Item 5.02 Departure of Directors or Certain Officers; Election of
Directors; Appointment of Certain Officers; Compensatory Arrangements of Certain Officers.
Director Resignation
On October 19, 2022, Vladimir Klechtchev, a member
of the Board of Directors (the “Board”) of Lottery.com Inc. (the “Company”), notified the Board of his resignation
from the Board, effective immediately. Mr. Klechtchev’s resignation was not the result of any disagreement with the Company on any
matter relating to the registrant’s operations, policies or practices.
New Director Appointment
On October 19, 2022, the Board appointed Matthew
Howard McGahan as an independent director of the Board. The appointment is subject to the successful completion of background checks, which are to
be completed on or before October 28, 2022.
Mr. McGahan, age 52, is the founder of the U.K. charity, “Mask
Our Heroes” (“MOH”), created in memory of his father Alan, who was a victim of the COVID-19 pandemic. MOH was one of
the first charities to recognize the urgent need for vital personal protection equipment and in the first months of the pandemic, MOH
secured and shipped several plane loads of surgical masks to the U.K. Prior to founding MOH, Mr. McGahan had founded Magic Automotive
Group, a Europe-based Harley-Davidson dealer. In 2010, Mr. McGahan sold Magic Automotive Group to pursue other endeavors. In 1997, prior
to founding Magic Automotive Group, Mr. McGahan had joined his family’s business, Pinewood Motor Group, which his father founded
in 1969. In the early 1990s Mr. McGahan left a public UK multi-brand automotive group to set up an international company specializing
in the importing and exporting of luxury automotive brands, race cars and classics. Mr. McGahan is a graduate of the Purley Boys and Guildford
Engineering Technology College. We believe that Mr. McGahan is qualified to serve on our Board due to his extensive business management
and operations experience.
There was no arrangement or understanding between
Mr. McGahan and any other person pursuant to which Mr. McGahan was selected as a director and Mr. McGahan has no direct or indirect material
interest in any transaction required to be disclosed pursuant to Item 404(a) of Regulation S-K.
Forward Looking Statements
This Current Report on Form 8-K (the “Form
8-K”) contains statements that constitute “forward-looking statements” within the meaning of Section 27A of the Securities
Act of 1933, as amended, and Section 21E of the Securities Exchange Act of 1934, as amended. All statements, other than statements of
present or historical fact included in this Form 8-K, regarding the Company’s strategy, future operations, prospects, plans and
objectives of management, are forward-looking statements. When used in this Form 8-K, the words “could,” “should,”
“will,” “may,” “believe,” “anticipate,” “intend,” “estimate,”

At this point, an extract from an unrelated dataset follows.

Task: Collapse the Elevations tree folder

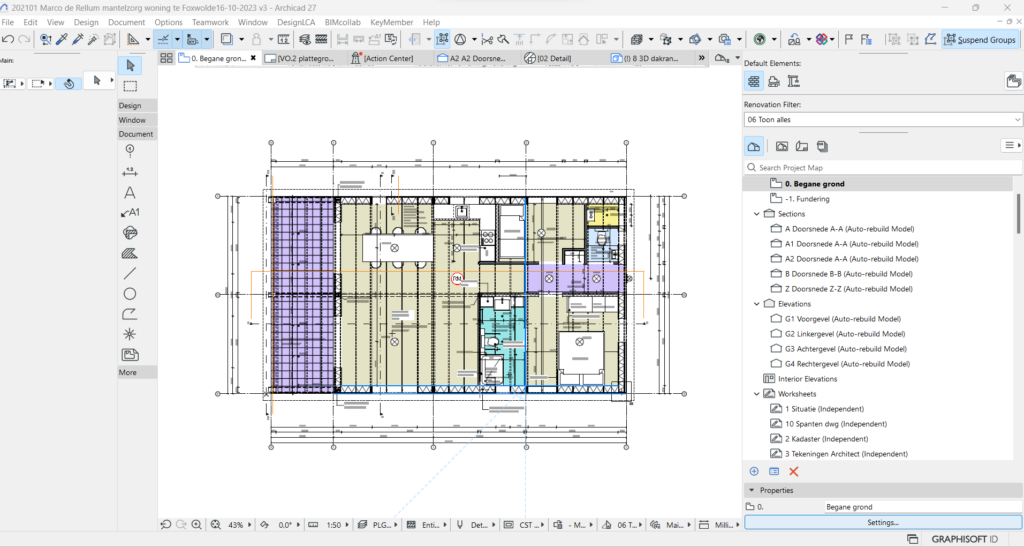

“expect,” “project,” “initiatives,” “continue,” the negative of such terms and other similar
expressions are intended to identify forward-looking statements, although not all forward-looking statements contain such identifying
words. These forward-looking statements are based on management’s current expectations and assumptions about future events and are
based on currently available information as to the outcome and timing of future events. The forward-looking statements speak only as of
the date of this Form 8-K or as of the date they are made. The Company cautions you that these forward-looking statements are subject
to numerous risks and uncertainties, most of which are difficult to predict and many of which are beyond the control of the Company. In
addition, the Company cautions you that the forward-looking statements contained in this Form 8-K are subject to risks and uncertainties,
including but not limited to, any future findings from ongoing review of the Company’s internal accounting controls, additional
examination of the preliminary conclusions of such review, the Company’s ability to secure additional capital resources, the Company’s
ability to continue as a going concern, the Company’s ability to respond in a timely and satisfactory matter to the inquiries by
Nasdaq, the Company’s ability to regain compliance with the Bid Price Requirement, the Company’s ability to regain compliance
with Nasdaq Listing Rules, the Company’s ability to become current with its Securities and Exchange Commission (“SEC”)
reports, the Company’s ability to retain a successor independent registered public accounting firm, and those additional risks and
uncertainties discussed under the heading “Risk Factors” in the Form 10-K filed by the Company with the SEC on April 1, 2022,
and the other documents filed, or to be filed, by the Company with the SEC. Additional information concerning these and other factors
that may impact the operations and projections discussed herein can be found in the reports that the Company has filed and will file from
time to time with the SEC. These SEC filings are available publicly on the SEC’s website at www.sec.gov. Should one or more of the
risks or uncertainties described in this Form 8-K materialize or should underlying assumptions prove incorrect, actual results and plans
could differ materially from those expressed in any forward-looking statements. Except as otherwise required by applicable law, the Company
disclaims any duty to update any forward-looking statements, all of which are expressly qualified by the statements in this section, to
reflect events or circumstances after the date of this Form 8-K.